In conclusion, we report a first case in the medical literature of idiopathic adult HPS diagnosed by unusual finding of a retained video capsule endoscope in the stomach of the patient for over 3 years. This case raises a reasonable speculation that the use of a standard patency video capsule may, in certain cases, be applied to establish a diagnosis of occult HPS, differentiating it from an idiopathic gastroparesis, in which normal pyloric opening will eventually permit passage of the capsule into the small bowel. Permanent gastric retention of an 11 mm capsule may be detected by an abdominal roentogram and the device may be easily retrieved with an endoscope.

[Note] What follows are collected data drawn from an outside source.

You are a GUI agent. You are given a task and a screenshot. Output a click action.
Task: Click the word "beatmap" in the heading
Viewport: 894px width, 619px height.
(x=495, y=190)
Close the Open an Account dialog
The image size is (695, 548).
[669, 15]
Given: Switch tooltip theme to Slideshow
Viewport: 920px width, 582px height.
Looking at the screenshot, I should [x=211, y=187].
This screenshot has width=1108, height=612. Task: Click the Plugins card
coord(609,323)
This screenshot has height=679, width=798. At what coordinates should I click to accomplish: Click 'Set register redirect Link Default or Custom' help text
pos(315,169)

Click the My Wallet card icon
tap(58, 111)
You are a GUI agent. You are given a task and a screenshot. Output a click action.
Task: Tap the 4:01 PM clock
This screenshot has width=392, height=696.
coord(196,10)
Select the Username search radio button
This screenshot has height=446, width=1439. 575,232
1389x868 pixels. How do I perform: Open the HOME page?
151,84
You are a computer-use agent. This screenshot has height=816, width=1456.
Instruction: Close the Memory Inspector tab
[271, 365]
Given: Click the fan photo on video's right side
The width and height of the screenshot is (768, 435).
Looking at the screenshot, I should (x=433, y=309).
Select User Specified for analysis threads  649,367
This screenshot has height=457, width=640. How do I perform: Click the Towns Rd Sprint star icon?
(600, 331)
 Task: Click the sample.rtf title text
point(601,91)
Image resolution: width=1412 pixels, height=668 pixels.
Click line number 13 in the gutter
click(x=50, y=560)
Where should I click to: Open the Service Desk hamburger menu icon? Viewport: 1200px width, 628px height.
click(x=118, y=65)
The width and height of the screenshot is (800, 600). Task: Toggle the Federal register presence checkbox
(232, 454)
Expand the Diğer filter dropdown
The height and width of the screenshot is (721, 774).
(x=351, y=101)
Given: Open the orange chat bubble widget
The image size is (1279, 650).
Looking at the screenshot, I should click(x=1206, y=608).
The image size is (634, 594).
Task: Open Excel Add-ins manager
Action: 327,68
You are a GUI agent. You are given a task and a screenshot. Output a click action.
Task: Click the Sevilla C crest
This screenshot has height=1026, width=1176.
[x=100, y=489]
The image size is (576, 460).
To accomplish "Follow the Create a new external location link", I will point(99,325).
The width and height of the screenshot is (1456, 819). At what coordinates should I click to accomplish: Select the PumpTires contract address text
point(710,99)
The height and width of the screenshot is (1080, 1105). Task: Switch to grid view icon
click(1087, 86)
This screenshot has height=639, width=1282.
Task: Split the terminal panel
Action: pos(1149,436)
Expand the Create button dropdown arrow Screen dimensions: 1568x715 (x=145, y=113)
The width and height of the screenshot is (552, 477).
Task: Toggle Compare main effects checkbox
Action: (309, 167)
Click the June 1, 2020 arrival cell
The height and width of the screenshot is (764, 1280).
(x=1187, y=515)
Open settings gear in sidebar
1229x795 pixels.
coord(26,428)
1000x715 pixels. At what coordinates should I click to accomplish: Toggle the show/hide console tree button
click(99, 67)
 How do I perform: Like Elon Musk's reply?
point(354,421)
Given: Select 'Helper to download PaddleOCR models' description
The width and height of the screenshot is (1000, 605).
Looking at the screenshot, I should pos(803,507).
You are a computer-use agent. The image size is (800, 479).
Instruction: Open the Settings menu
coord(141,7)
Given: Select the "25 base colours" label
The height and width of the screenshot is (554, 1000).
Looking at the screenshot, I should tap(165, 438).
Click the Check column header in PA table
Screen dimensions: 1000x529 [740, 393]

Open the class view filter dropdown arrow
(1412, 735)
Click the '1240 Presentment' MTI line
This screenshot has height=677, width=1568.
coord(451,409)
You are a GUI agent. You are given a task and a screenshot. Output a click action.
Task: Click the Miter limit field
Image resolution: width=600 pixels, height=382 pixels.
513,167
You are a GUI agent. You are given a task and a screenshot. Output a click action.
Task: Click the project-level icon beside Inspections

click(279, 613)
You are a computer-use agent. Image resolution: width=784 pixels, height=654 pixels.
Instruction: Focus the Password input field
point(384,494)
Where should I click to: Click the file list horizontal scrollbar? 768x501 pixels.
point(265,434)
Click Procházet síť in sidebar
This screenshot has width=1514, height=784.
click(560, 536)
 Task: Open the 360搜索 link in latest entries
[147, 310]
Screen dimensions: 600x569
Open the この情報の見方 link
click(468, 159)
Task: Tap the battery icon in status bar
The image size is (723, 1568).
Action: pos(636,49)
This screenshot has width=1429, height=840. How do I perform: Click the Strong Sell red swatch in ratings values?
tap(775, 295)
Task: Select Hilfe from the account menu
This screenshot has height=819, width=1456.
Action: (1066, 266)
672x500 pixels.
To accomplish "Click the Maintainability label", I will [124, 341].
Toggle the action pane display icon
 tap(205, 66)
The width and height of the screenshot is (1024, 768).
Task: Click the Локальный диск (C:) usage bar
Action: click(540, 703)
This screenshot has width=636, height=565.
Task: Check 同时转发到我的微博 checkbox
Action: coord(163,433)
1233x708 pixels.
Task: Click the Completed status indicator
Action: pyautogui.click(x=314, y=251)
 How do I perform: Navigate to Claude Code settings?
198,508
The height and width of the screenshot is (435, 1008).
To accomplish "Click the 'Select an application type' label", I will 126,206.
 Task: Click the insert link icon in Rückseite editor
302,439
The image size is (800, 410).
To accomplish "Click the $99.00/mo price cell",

It should be also noted that, specific to primary adult HPS, as large free floating capsule follows normal food bolus propagation it may effectively block an already compromised pyloric channel proximally, thus causing transient gastric outlet obstruction and appreciable worsening of patient’s chronic symptoms. GI community should be aware of unique findings of capsule endoscopy in patients with HPS and use them to our advantage in arriving to correct diagnosis. In addition, advances in radiologic imaging have brought an important tool in CT enterography that, with better spatial resolution, may replace upper GI series as a test of choice in diagnosing primary HPS. Finally, this case raises clinical awareness of adult HPS, an uncommon medical condition that may mimic idiopathic gastroparesis, and importantly points out the need to vigilantly review antecedent workup in a complex patient with chronic GI symptoms to arrive to correct diagnosis.